Metropolia LibGuides: Data management for thesis: Data Description and Documentation

Data description for the Thesis

The documentation and description of research data in a thesis often refer to the same concept, which involves describing how the research data was produced, what it contains, and how it has been processed.

Metadata or descriptive information refers to data about data, usually in a standardized format, regarding the research data. These terms are closely related and sometimes used interchangeably. However, for the purpose of a thesis, what matters more than the differences between these concepts is the intention behind documentation and metadata, and what they aim to achieve.

Why is data described or documented?

Without sufficient detailed information about the context, research data are often useless. Let's consider, for example, measurement results stored in an Excel spreadsheet. If there is no information about what was measured, with what instruments, and on what scale, the data becomes mere numbers in a table, making it impossible to understand and interpret. Description brings forth this contextual information.

Therefore, describing data is an essential part of responsible data management because without it, the data can be difficult or even impossible to interpret.

Think in advance about the information that needs to be recorded for each dataset (e.g., interview data or measurement dataset) to make the data understandable. It is important that the data remains comprehensible even after a long period of time or when examined by someone other than yourself. The possibility of misinterpretation makes the data unreliable as it affects the results obtained from it.

The thesis supervisor should also be able to understand the research data.

Description and documentation is also significant for result verification and research reproducibility. It helps confirm that the results of the thesis are reliable and could potentially be replicated if necessary.

Sufficient descriptive information and documentation is particularly important if you are interested in making the data open access or using it for further purposes after completing the thesis.

How should research data be described?

Description is always specific to the dataset, as its purpose is to make the data understandable and correctly interpreted. The following levels of description are examples of the information that should be recorded.

Thesis-level description

Thesis-level description refers to basic information about the research conducted in the thesis, such as:

The purpose for which the data was collected.
The method used to collect the data.
How the data collection was carried out (who, where from, when, and with what tools).
Access and usage conditions for the data (if provided, such as through a Creative Commons license).

File-level description

File-level description refers to the description of individual files, marking down their characteristics. Its purpose is to facilitate finding the correct information and maintain file integrity. If there are only a few separate files, file-level description may not be necessary in a thesis. Examples of file-level description information include:

File format
File size
File name
Relationship between files, such as different versions
How the files are organized into different folders
How the folders are organized and named

Variable-level description

Variable-level description refers to the description of variables in the dataset. In addition to a list of variables and the measurement scale, it is also good to note any used notations, abbreviations, and codes.

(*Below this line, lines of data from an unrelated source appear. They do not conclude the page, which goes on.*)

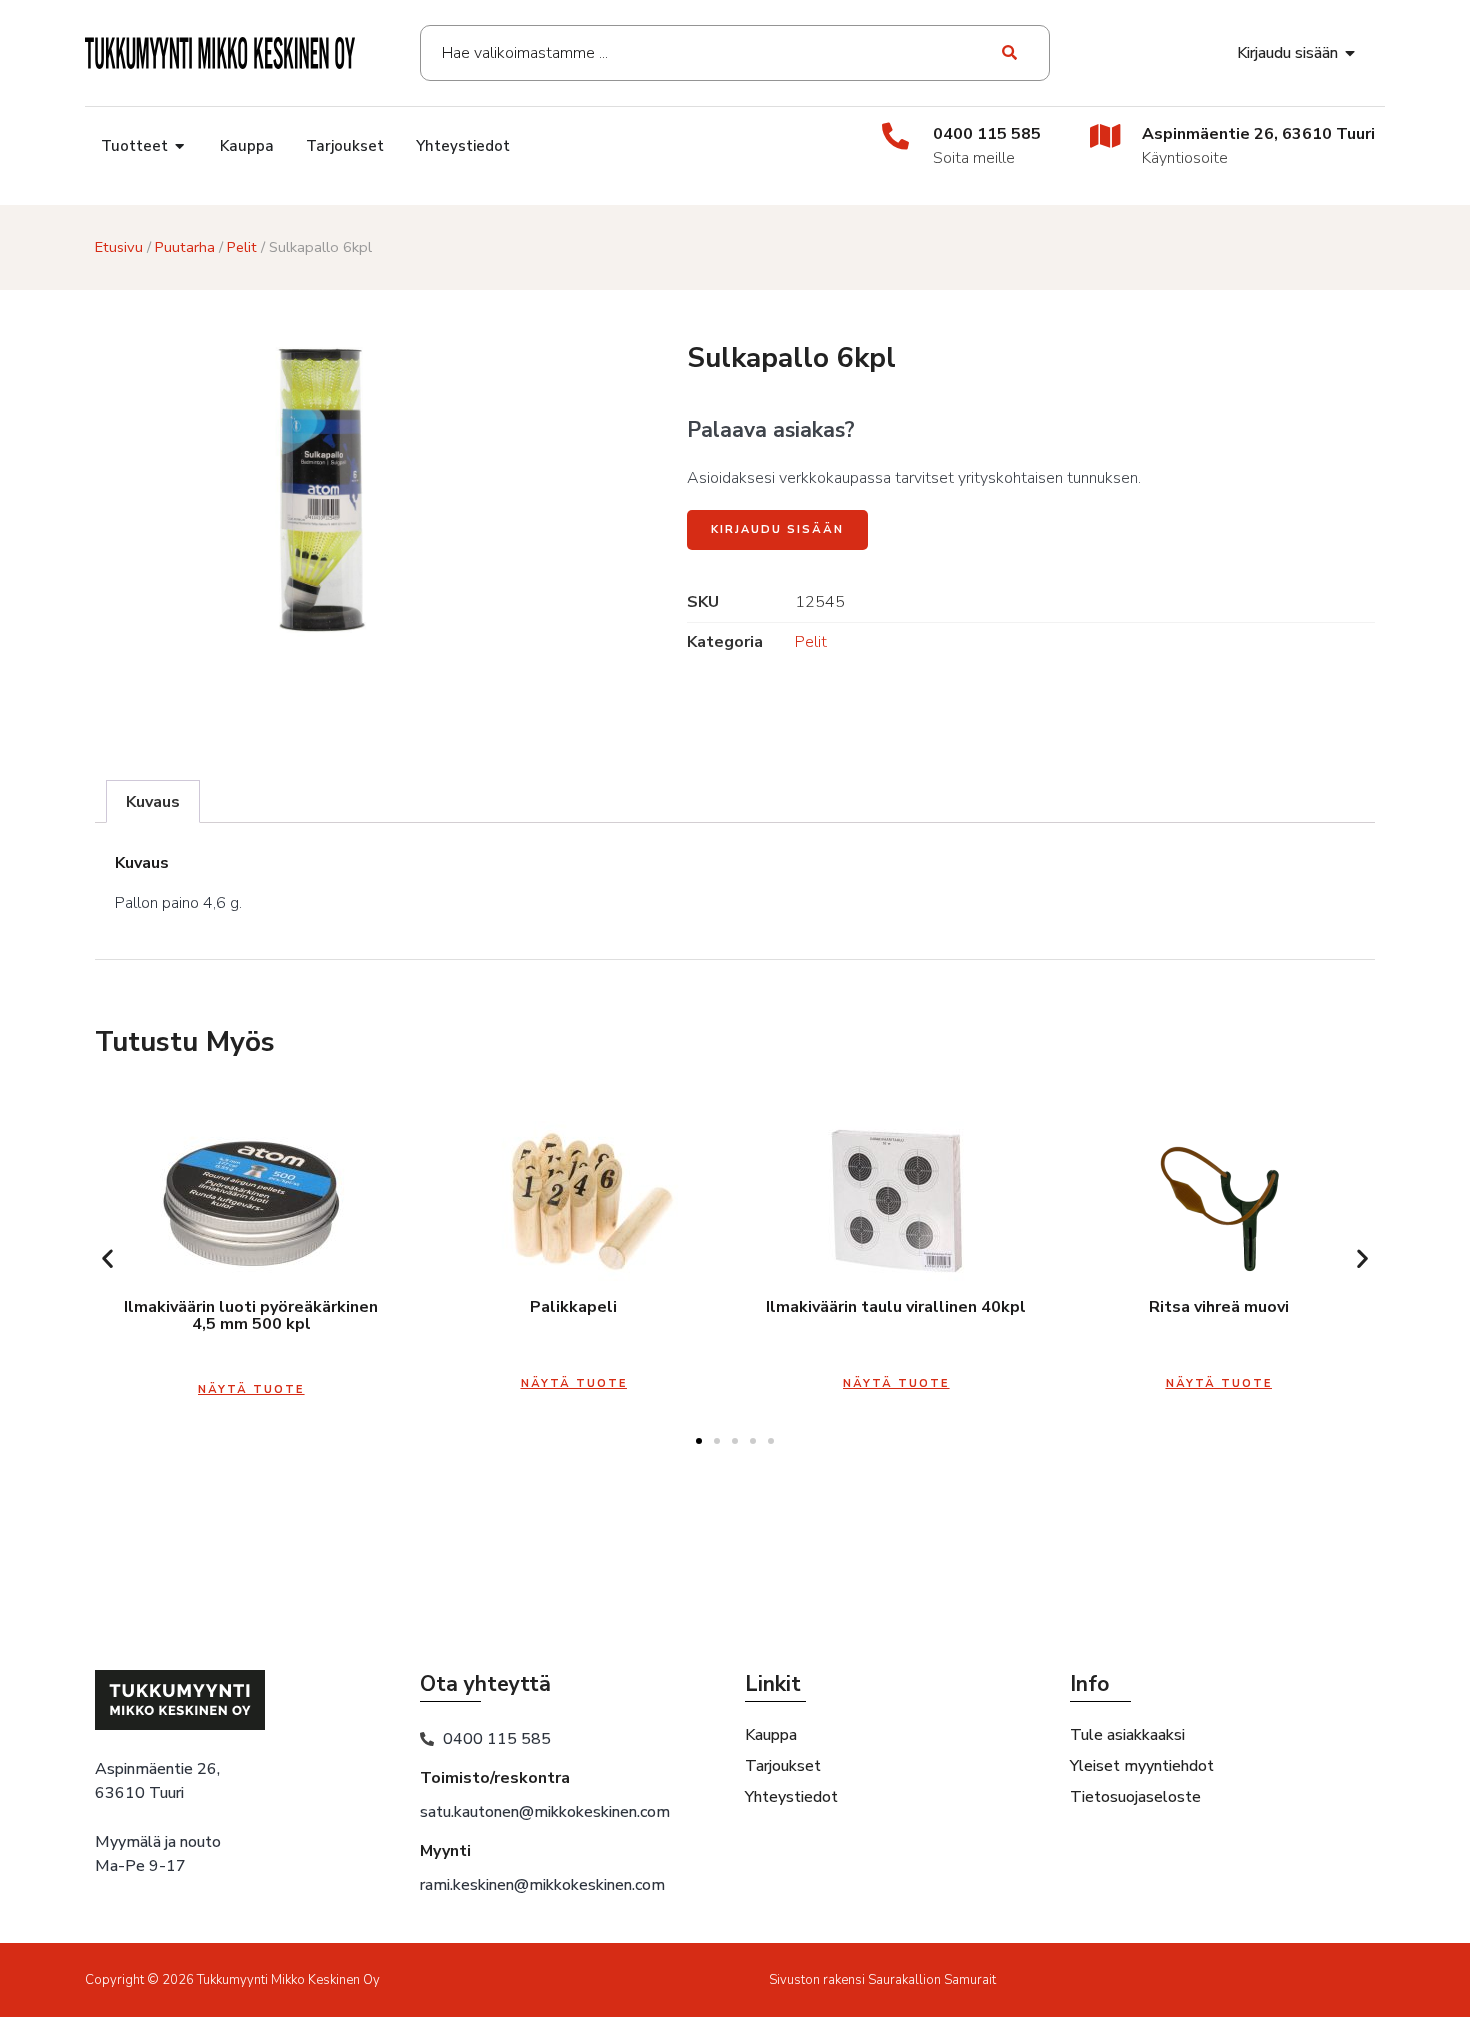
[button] (107, 1257)
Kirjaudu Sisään (777, 529)
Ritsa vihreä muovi (1219, 1307)
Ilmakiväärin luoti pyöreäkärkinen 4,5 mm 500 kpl (251, 1316)
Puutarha (185, 247)
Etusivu (119, 247)
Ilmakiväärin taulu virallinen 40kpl (896, 1307)
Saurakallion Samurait (932, 1980)
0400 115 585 (987, 134)
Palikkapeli (573, 1307)
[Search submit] (1010, 53)
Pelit (242, 247)
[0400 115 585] (895, 135)
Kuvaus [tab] (153, 802)
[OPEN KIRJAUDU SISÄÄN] (1351, 53)
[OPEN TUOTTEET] (180, 146)
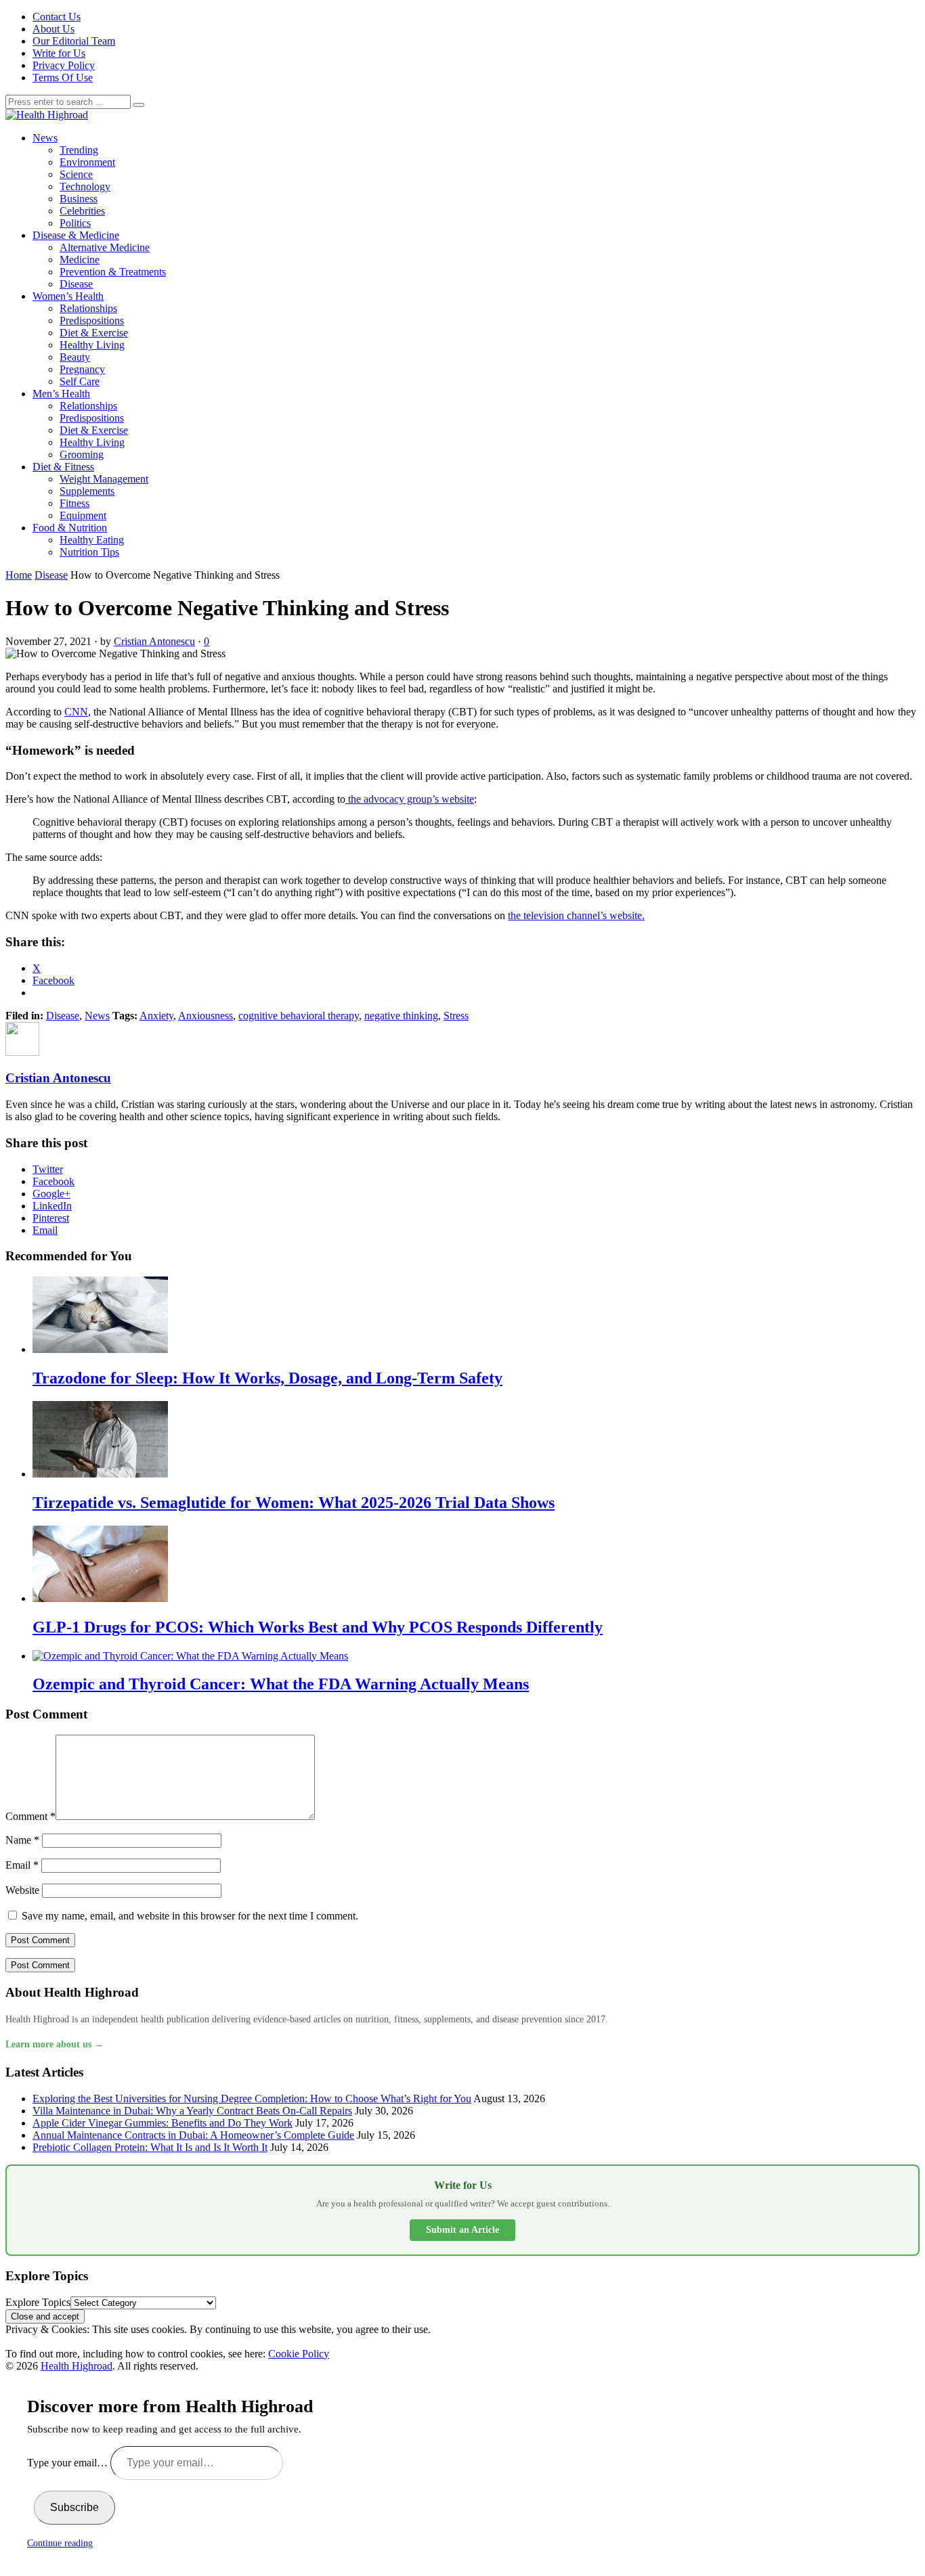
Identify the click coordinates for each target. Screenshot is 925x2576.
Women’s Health (68, 296)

To ensure the reliability and integrity of the data, it is also important to document how the data has been processed and modified.

Contextual information and paradata

In addition to the above, contextual information or paradata can also be recorded if they are relevant to the dataset.

Contextual information refers to data about external conditions that prevailed during data collection and could potentially affect the data. These may include societal events, natural disasters, or accidents.

Paradata, on the other hand, is empirical data about the data collection process itself. For example, it could include the duration of different parts of an interview, response delays, or visual observations made by the interviewer during the interview situation.

Where are the description data and documentation stored?

There are several options for storing description data. For example:

Separate text file: Create a separate text file named "Readme" and store it alongside the data. Multiple Readme files can be created if needed.
Within the actual data file: For example, in an Excel spreadsheet, you can include variable descriptions on a separate worksheet or include participant background information and date at the beginning of an interview transcript.
Excel spreadsheet or database: These options are often more suitable for larger datasets compared to Readme files.
Digital research diary: You can use a digital research diary to record and store description data along with other research notes and documentation.